Of his face, as it looked out at me over the dirty table, I
despair of writing convincingly. It was that of an archangel of
evil, and it was wholly dominated by the most uncanny eyes that
ever reflected a human soul, for they were narrow and long, very
slightly oblique, and of a brilliant green. But their unique horror
lay in a certain filminess (it made me think of the membrana
nictitans in a bird) which, obscuring them as I threw wide the
door, seemed to lift as I actually passed the threshold, revealing
the eyes in all their brilliant iridescence.

I know that I stopped dead, one foot within the room, for the
malignant force of the man was something surpassing my experience.
He was surprised by this sudden intrusion-yes, but no trace of fear
showed upon that wonderful face, only a sort of pitying contempt.
And, as I paused, he rose slowly to his feet, never removing his
gaze from mine.

"IT'S FU-MANCHU!" cried Smith over my shoulder, in a voice that
was almost a scream. "IT'S FU-MANCHU! Cover him! Shoot him dead
if-"

The conclusion of that sentence I never heard.

Dr. Fu-Manchu reached down beside the table, and the floor
slipped from under me.

One last glimpse I had of the fixed green eyes, and with a
scream I was unable to repress I dropped, dropped, dropped, and
plunged into icy water, which closed over my head.
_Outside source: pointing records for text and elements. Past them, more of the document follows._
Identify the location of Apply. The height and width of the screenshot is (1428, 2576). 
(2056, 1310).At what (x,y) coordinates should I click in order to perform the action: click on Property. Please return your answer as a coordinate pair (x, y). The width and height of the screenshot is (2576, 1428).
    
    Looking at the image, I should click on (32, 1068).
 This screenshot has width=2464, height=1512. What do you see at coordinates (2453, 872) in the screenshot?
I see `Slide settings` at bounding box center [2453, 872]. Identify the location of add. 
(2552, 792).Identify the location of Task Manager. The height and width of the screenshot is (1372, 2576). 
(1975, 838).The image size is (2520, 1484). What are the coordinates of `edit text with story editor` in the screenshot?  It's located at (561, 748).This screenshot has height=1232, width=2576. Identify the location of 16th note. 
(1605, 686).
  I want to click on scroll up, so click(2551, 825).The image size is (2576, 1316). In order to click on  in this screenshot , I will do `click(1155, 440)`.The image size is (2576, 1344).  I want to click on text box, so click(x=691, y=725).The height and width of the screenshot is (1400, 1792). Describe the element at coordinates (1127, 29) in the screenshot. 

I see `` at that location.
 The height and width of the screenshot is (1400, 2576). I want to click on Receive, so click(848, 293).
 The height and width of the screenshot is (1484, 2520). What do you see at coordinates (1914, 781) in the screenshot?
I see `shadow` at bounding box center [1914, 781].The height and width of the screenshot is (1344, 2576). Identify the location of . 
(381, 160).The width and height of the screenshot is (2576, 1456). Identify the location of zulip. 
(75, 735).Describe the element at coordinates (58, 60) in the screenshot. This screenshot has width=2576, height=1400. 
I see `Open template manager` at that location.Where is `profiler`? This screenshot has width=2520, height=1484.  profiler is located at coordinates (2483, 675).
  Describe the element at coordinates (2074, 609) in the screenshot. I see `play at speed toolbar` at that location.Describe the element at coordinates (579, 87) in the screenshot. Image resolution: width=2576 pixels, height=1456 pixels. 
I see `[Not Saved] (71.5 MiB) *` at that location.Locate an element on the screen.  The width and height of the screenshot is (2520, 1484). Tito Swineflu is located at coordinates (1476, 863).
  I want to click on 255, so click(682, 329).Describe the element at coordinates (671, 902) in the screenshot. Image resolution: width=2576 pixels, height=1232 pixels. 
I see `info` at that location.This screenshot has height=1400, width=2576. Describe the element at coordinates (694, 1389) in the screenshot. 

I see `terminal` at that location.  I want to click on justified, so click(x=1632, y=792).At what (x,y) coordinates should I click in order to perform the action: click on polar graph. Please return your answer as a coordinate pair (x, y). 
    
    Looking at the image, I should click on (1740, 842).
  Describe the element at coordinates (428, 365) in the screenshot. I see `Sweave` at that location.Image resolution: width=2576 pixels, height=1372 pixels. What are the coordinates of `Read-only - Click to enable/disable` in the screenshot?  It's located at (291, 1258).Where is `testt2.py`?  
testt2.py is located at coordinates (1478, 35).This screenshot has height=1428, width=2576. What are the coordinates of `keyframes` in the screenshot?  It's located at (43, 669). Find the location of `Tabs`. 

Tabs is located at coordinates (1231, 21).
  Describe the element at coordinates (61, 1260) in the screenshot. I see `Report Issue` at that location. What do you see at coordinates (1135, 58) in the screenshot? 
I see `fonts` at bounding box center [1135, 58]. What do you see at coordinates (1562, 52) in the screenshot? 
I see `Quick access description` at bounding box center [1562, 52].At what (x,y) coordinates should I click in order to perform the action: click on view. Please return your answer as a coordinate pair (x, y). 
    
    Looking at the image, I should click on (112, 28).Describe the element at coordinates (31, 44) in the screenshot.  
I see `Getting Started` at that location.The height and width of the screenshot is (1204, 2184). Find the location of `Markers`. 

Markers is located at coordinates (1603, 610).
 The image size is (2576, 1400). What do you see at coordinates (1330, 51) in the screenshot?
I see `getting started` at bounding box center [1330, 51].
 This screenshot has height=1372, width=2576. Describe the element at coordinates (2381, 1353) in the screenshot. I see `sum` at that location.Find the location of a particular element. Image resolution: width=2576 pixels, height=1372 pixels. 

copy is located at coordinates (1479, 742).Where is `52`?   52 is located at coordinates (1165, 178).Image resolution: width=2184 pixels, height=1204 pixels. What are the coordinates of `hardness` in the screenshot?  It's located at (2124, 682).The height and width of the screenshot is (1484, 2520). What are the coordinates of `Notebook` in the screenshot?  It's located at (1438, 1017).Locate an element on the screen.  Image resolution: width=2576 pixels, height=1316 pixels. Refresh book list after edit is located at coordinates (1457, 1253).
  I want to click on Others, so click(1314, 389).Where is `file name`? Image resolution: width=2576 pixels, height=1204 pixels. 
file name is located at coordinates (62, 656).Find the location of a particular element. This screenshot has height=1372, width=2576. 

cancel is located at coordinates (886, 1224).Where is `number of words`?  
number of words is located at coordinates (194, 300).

Vaguely I had seen a spurt of flame, had heard another cry
following my own, a booming sound (the trap), the flat note of a
police whistle. But when I rose to the surface impenetrable
darkness enveloped me; I was spitting filthy, oily liquid from my
mouth, and fighting down the black terror that had me by the
throat-terror of the darkness about me, of the unknown depths
beneath me, of the pit into which I was cast amid stifling stenches
and the lapping of tidal water.

"Smith!" I cried… . "Help! Help!"

My voice seemed to beat back upon me, yet I was about to cry out
again, when, mustering all my presence of mind and all my failing
courage, I recognized that I had better employment of my energies,
and began to swim straight ahead, desperately determined to face
all the horrors of this place-to die hard if die I must.

A drop of liquid fire fell through the darkness and hissed into
the water beside me!

I felt that, despite my resolution, I was going mad.

Another fiery drop-and another!

I touched a rotting wooden post and slimy timbers. I had reached
one bound of my watery prison. More fire fell from above, and the
scream of hysteria quivered, unuttered, in my throat.

Keeping myself afloat with increasing difficulty in my heavy
garments, I threw my head back and raised my eyes.

No more drops fell, and no more drops would fall; but it was
merely a question of time for the floor to collapse. For it was
beginning to emit a dull, red glow.

The room above me was in flames!

It was drops of burning oil from the lamp, finding passage
through the cracks in the crazy flooring, which had fallen about
me-for the death trap had reclosed, I suppose, mechanically.

My saturated garments were dragging me down, and now I could
hear the flames hungrily eating into the ancient rottenness
overhead. Shortly that cauldron would be loosed upon my head. The
glow of the flames grew brighter… and showed me the half-rotten
piles upholding the building, showed me the tidal mark upon the
slime-coated walls-showed me that there was no escape!